Exploiting ultrasound tongue imaging for the automatic detection of speech articulation errors

This repository provides a demo for the set of experiments described in the paper:

Ribeiro, M.S., Cleland, J., Eshky, A., Richmond, K., and Renals. S. (Under Revision). Exploiting ultrasound tongue imaging for the automatic detection of speech articulation errors. Submitted to Speech Communication.

Requirements

Please make sure the following Python libraries and their dependencies are available.

numpy (1.16.0)
scikit-image (0.17.2)
pytorch (1.3.1)

Usage

There is some sample data available in sample_data. To run the demo, type:

python run_demo.py

This will run the demo with all default parameters. You can optionally configure them. The example below will evaluate the segment at 4.07 seconds (an alveolar) for velar substitution.

python run_demo.py --timestamp 4.07 --expected_class alveolar --competing_class velar

Alternatively, you can test the same segment for velar fronting, which should be identified as an error.

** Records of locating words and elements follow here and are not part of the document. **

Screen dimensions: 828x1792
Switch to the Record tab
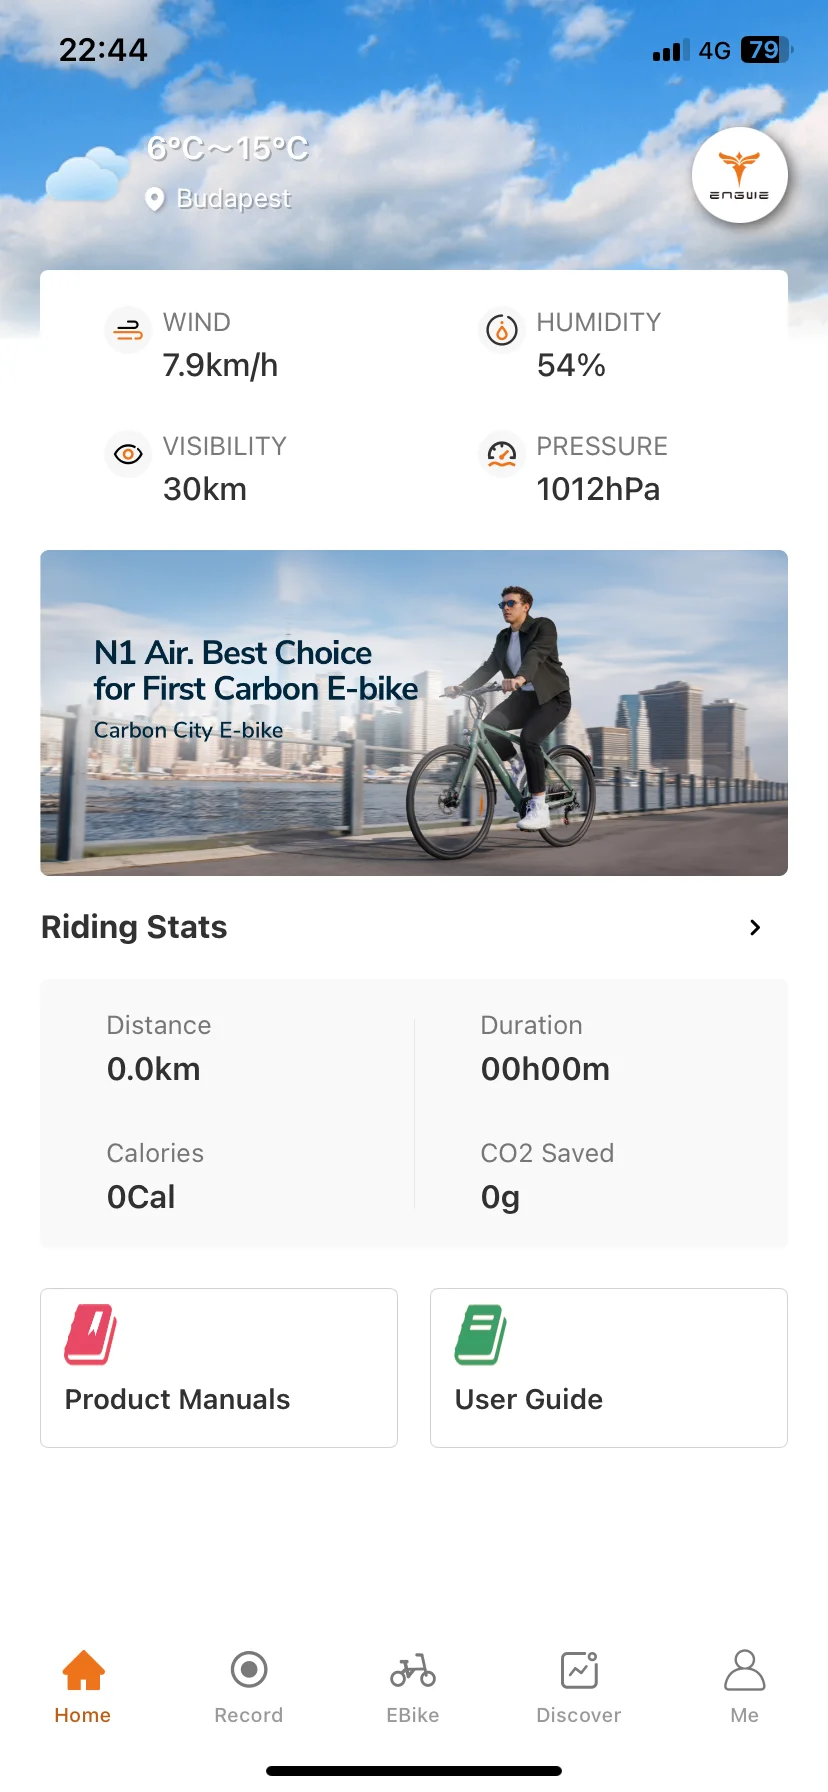[249, 1686]
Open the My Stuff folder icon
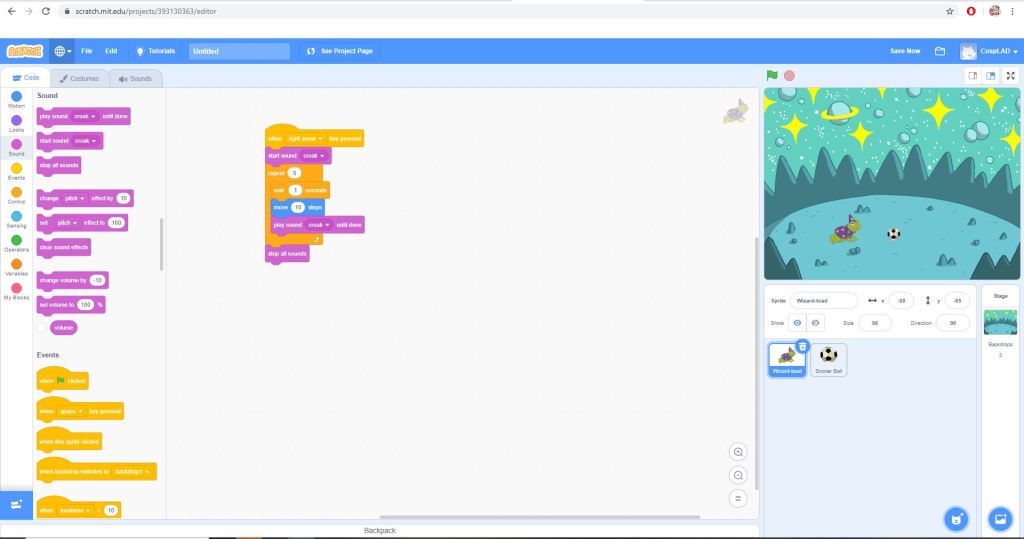 pos(940,51)
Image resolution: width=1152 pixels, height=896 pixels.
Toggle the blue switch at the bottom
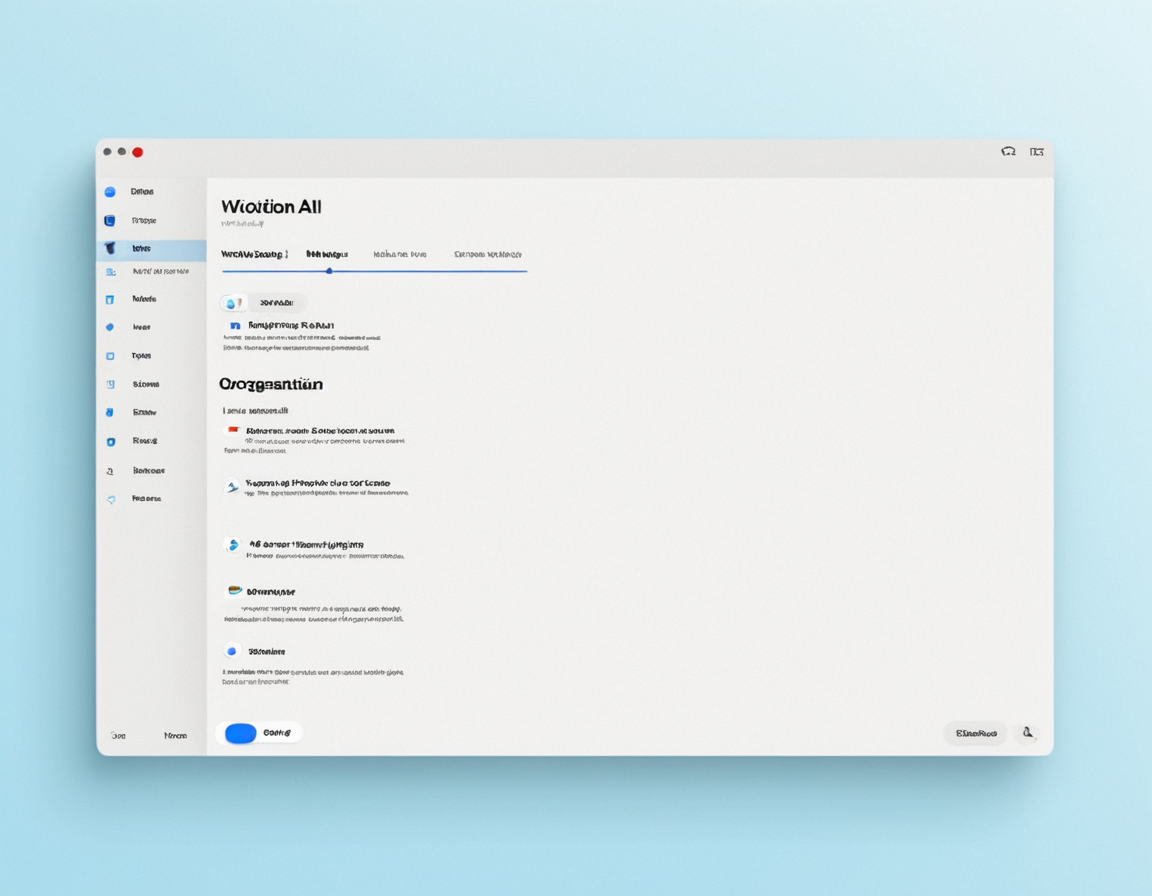[x=241, y=733]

python run_demo.py --timestamp 4.07 --expected_class velar --competing_class alveolar

You can test more utterances using ultrasound and audio. There are plenty available from the Ultrasuite Repository, with manually verified word boundaries and with the scores given by the Speech and Language Therapists described in the paper. If you use different utterances, you will need to generate MFFCs for them.

Audio feature extraction

The audio stream inputs MFCCs. These can be computed using any publicly available library. We have used Kaldi to generate these features. For the sample utterance in sample_data, we provide a set of MFFCs. In the directory make_mfccs_demo, there is a example of the steps we used to extract those features. If you wish to run make_mfccs.sh, you will need Kaldi installed on your system.

Pre-trained model

The pre-trained model parameters available in models is the system using both ultrasound and audio and trained on the joint TaL corpus and UXTD dataset. This model has 86.90% accuracy when evaluated on Typically Developing Data. See Section 5 of the paper for more details.

Accepted classes

The classes that the model allows are the following:

alveolar, dental, labial, labiovelar, lateral, palatal, postalveolar, rhotic, velar.

You can obtain generic scores for productions of these classes or test for any substitution between them.

Notes

This repository is designed to demo the set of steps used to compute phone scores. It is heavily commented to illustrate what is expected at each stage, from preprocessing, normalisation, to forward pass.

This repository is not designed to replicate model training or evaluation. Therefore we made some simplifications in the demo. For example, we run the model on CPU rather than GPU, we hard-code some paramters, and we remove some for-loops and batch processing code used to handle multiple samples.